Rencontré à sa sortie de la salle d’audience, le père de la victime s’est dit «sonné» de constater que Stéphane Labrecque est toujours en liberté sous conditions, mais sans obligation immédiate de se soigner. Ce type de recommandation peut toutefois survenir au moment de la sentence.

«Ça lui prend un suivi, dit-il. Il n’y a aucun doute que ma fille avait l’air d’une adolescente, même d’une pré-adolescente.»

Il soutient que l’accusé a eu des «comportements déplacés» avec d’autres femmes ce soir-là. «Il a un problème avec sa façon d’agir avec les femmes.»

Selon le père, que nous ne pouvons nommer afin de protéger l’identité de la victime, si l’accusé a touché le visage de sa fille, c’était pour l’empêcher de crier pendant qu’il la touchait.

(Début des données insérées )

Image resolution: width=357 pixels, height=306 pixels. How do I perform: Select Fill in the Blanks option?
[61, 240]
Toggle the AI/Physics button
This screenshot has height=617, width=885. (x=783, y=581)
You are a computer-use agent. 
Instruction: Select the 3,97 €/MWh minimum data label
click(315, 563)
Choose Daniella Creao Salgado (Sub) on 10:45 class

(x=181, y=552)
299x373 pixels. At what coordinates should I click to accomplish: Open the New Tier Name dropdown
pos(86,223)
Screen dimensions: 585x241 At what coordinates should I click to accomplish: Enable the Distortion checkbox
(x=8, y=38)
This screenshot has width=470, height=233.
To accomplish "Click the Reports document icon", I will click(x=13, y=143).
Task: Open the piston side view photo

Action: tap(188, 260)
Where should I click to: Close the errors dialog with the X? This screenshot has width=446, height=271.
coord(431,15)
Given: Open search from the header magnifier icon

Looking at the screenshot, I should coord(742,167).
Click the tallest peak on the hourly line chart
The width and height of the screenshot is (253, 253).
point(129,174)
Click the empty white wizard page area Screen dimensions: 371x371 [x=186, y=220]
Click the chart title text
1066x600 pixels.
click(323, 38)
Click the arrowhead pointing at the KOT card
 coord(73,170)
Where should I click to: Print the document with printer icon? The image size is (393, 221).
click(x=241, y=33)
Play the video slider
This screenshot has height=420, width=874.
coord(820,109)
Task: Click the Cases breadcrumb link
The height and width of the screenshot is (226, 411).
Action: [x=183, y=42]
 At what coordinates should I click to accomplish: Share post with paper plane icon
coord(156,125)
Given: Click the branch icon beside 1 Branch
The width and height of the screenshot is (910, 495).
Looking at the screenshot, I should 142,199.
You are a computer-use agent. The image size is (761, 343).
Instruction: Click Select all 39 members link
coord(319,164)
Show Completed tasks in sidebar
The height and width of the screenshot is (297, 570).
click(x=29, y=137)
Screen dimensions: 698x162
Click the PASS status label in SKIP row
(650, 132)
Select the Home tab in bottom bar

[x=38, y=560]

L’aveu de culpabilité enregistré «n’est pas un soulagement pour moi», ajoute-t-il. «Ça met seulement les points sur les i et les barres sur les t.»

Stéphane Labrecque a été accusé par voie sommaire, ce qui signifie qu’il s’expose à une peine maximale de 18 mois de prison, sans peine minimale. Il n’a pas d’antécédent judiciaire.

Son nom a été lié à plusieurs organismes communautaires au fil des années, dont le Club Kiwanis, le club de Scrabble et le centre communautaire Saint-Benoît. M. Labrecque a aussi été président du club cycliste Les Cyclones de Granby. Il ne s'est pas exprimé à sa sortie du tribunal.